Aplikasi yang sebelumnya berbeda telah diintegrasikan ke dalam satu dasbor yang memberikan pengalaman yang hampir mulus, tulis Alex Sword dari Internet Retailing. Konsumen dapat mengakses pasokan stok global Diesel, memesan produk terlebih dahulu, dan memanfaatkan banyak pilihan pemenuhan, termasuk pengambilan di dalam toko, pengiriman di hari yang sama, dan pengembalian di dalam toko.

Platform ini juga memungkinkan pengalaman berbelanja yang sangat personal di masa depan, tulis Kristopher Fraser di Fashion United. Antarmuka yang menghadap pengguna menyesuaikan dirinya dengan konsumen semakin banyak mereka membeli.

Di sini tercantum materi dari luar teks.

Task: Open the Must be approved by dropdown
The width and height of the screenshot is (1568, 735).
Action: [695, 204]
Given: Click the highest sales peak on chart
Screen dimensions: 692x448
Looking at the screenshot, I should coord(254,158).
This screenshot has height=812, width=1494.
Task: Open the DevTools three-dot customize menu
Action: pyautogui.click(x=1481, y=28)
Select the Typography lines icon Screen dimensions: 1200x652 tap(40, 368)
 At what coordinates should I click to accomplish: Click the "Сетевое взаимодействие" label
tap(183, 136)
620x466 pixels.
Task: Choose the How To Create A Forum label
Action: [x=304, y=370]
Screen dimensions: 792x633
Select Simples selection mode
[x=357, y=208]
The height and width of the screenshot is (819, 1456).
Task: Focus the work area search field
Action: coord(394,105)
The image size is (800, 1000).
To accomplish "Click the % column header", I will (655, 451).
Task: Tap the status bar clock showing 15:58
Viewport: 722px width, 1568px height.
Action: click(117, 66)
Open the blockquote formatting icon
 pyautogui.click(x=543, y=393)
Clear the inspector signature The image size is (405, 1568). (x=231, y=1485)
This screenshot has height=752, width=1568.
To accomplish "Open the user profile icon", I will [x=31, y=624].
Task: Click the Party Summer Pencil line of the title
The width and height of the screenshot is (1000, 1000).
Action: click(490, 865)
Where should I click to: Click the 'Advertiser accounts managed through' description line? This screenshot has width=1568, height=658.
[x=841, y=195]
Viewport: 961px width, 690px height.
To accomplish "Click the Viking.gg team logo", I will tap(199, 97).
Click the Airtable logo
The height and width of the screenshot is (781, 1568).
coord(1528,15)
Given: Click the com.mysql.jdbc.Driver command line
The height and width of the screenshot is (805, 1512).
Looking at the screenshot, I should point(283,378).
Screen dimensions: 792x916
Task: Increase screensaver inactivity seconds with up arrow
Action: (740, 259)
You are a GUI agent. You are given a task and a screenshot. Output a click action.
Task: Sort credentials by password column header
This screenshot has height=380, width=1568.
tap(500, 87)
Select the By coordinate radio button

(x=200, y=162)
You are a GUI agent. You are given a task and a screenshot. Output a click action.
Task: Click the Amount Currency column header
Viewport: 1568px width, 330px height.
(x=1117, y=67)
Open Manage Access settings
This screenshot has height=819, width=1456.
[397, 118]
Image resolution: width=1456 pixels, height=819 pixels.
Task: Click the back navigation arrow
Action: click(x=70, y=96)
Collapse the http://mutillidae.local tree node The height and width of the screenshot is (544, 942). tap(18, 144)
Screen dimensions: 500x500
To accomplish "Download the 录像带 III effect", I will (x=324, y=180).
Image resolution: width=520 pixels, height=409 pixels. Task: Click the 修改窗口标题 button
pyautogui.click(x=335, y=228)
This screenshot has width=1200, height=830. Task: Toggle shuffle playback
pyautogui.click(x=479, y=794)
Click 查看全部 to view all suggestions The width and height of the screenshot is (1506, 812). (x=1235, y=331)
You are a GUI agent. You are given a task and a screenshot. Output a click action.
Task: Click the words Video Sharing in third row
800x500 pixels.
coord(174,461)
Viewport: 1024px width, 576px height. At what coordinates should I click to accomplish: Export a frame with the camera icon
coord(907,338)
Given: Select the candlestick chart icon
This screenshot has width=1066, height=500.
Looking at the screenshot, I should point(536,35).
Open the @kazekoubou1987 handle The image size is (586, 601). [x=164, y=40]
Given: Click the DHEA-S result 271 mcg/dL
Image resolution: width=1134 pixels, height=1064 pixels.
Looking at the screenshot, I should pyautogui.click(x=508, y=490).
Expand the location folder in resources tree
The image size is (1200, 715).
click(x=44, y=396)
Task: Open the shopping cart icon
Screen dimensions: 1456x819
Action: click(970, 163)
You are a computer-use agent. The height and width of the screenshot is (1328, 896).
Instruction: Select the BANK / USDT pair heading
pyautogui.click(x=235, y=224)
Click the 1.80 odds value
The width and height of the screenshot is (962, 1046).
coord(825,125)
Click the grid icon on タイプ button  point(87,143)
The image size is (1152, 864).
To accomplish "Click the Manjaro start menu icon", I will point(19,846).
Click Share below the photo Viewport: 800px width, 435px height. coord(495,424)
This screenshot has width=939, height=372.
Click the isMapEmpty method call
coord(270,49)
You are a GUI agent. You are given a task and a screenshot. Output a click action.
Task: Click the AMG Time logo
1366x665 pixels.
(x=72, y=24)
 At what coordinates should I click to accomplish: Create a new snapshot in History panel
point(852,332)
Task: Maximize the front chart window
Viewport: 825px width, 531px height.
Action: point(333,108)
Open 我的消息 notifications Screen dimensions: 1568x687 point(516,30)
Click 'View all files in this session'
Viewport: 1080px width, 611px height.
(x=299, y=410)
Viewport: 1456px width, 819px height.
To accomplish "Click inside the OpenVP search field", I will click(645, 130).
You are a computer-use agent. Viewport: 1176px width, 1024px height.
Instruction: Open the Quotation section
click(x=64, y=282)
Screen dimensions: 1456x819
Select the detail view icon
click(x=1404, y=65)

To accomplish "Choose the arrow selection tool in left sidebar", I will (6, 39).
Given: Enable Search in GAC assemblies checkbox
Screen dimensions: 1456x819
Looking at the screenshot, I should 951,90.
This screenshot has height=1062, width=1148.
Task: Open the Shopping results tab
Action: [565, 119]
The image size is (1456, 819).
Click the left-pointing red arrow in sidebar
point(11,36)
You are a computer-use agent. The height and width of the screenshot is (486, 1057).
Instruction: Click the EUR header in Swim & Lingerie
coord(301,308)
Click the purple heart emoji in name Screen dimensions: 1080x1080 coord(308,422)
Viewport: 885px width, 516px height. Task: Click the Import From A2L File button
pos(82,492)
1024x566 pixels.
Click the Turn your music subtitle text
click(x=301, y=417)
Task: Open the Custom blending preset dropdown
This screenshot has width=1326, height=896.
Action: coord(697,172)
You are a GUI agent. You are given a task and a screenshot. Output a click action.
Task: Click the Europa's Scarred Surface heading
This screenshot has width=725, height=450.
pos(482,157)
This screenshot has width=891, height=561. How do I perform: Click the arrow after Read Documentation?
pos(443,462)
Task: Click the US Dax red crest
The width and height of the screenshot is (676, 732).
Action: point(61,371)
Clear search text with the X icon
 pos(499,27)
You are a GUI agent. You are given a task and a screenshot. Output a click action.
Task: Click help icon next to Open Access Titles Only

Moon memberi Diesel kendali lebih besar atas operasi back-office seperti manajemen inventaris dan logistik, tulis Liz Warren dari Sourcing Journal. Itu datang tepat pada waktunya juga. eCommerce hanya menyumbang 12% dari total penjualan merek pada 2019, tetapi penjualan online telah melonjak “secara signifikan” setelah pandemi.

Ikuti Jejak Merek-merek Ini untuk Bertahan Pasca-Pandemi

Ada kemungkinan bahwa penjualan batu bata dan mortir tidak akan pernah kembali ke tingkat sebelum virus corona. Pandemi semakin menekan sektor ritel yang sudah berada di bawah tekanan dari eCommerce, kata Jeff Lambert Development Services Director untuk City of Oxnard di California.

“Orang-orang yang mungkin menolak belanja online — mungkin populasi yang lebih tua yang tidak nyaman dengan itu — telah dipaksa untuk melakukan itu selama beberapa bulan terakhir dan mungkin sekarang mereka lebih terbiasa, memberikan lebih banyak tekanan. di atas batu bata dan mortir.”

Blake Morgan, penulis “The Customer Of The Future,” mengatakan bahwa eCommerce akan terus tumbuh setelah pandemi sekarang karena belanja online adalah bagian dari rutinitas ritel banyak pelanggan. Itu berarti pengecer perlu menyeimbangkan pengalaman digital dan di dalam toko.

Fungsi toko batu bata dan mortir akan berubah, tulis Doug Stephens, Pendiri perusahaan konsultan manajemen Retail Prophet. Mereka tidak akan begitu banyak saluran distribusi sebagai lengan media lain dari strategi penjualan omnichannel.

“Dengan biaya media digital yang pasti meningkat dan pengecer membanjiri pasar, dan harga real estat komersial turun, sewa sebenarnya akan menjadi bentuk akuisisi pelanggan yang lebih ekonomis,” jelasnya.

Apakah Anda ingin menjual lebih banyak sekarang atau di masa depan, memiliki situs web eCommerce bukanlah opsional. Buat toko Anda online hanya dalam 15 hari dengan Scalefast. Menanggapi pandemi virus corona, Scalefast menawarkan layanan kami dengan biaya untuk merek ritel yang ingin menjual langsung ke pelanggan secara online. Klik di sini untuk mengetahui lebih lanjut.